13-OR: Piloting the Problem Areas in Diabetes Scale in Clinical Practice: The DiaPROM Pilot Trial

Abstract

Background: Diabetes distress is a potential barrier to self-management and satisfactory glycaemic control. A structured focus on diabetes distress using the Problem Areas in Diabetes (PAID) scale may improve the health of people with diabetes. We designed the DiaPROM trial, evaluating the effect of using electronically captured PAID in clinical practice, to reduce diabetes distress among adults with type 1 diabetes. Methods: In this pilot trial, we aimed to evaluate PAID scores pre and post intervention and identify patients with elevated scores. We randomly assigned participants (18-≤40 yrs) at an outpatient clinic to standard care or an intervention were physicians referred individuals with a PAID score ≥30 or single item(s) ≥3 (moderately high distress) to minimum two nurse appointments.

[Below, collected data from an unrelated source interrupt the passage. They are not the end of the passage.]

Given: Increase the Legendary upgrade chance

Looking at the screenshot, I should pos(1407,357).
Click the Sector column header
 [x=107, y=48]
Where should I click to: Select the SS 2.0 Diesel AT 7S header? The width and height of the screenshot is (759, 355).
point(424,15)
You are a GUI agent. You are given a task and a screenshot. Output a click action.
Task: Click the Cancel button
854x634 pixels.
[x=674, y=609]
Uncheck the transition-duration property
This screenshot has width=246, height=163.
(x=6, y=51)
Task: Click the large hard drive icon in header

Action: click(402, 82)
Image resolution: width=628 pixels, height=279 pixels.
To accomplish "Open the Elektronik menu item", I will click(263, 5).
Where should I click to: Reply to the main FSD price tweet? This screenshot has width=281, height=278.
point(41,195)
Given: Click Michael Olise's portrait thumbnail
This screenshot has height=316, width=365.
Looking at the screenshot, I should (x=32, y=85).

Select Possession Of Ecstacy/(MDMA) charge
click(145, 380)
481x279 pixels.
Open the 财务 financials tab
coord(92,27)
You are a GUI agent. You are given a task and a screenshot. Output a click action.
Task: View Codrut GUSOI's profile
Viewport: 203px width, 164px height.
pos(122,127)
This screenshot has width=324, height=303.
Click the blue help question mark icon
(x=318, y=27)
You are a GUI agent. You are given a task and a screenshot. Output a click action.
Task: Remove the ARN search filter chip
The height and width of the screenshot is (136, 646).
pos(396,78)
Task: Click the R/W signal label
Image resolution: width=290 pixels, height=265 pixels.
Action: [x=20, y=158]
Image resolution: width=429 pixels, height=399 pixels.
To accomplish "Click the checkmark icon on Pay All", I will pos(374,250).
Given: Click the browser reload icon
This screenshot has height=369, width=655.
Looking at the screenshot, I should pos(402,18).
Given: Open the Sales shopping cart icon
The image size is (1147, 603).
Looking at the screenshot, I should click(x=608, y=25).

Following a communication manual based on empowerment and self-determination theory, reported problem areas were reviewed and discussed. Results: We recruited 79 adults with type 1 diabetes (age 27.2 ±5.0 yrs, diabetes duration 13.7 ±7.0 yrs, HbA1c 65.4 ±14.5 mmol/mol). In the intervention group (n=39), baseline PAID score was 27.7 ±16.8; 23 (59%) participants qualified for additional follow up and 17 (44%) accepted referral, attending a mean of 2.2 ±1.1 appointments. At 12 month follow up, the intervention group (n=31) mean score was 21.7 ±14.4 (mean change 3.7 ±13.0), with 13 (42%) reporting moderately high distress. The control group (n=40) scored 24.1 ±14.3 at baseline and 26.2 ±14.5 at 12 months (n=36), with respectively 19 (48%) and 20 (56%) patients reporting moderately high distress. Between-group difference at 12 months was 5.5 (95% CI 0.25, 10.7). Conclusion: Half of the participants reported diabetes distress levels qualifying for additional follow up, which has consequences for scaling a future RCT. Although the study was not powered to estimate intervention effects, we identified a promising PAID score reduction in the intervention group which was not observed for the controls. Disclosure I. Hernar: None. M. Graue: None. D. Richards: None. R.B. Strandberg: None. K.F. Løvaas: None. T. Madsen: None. G.S. Tell: None. A. Haugstvedt: None.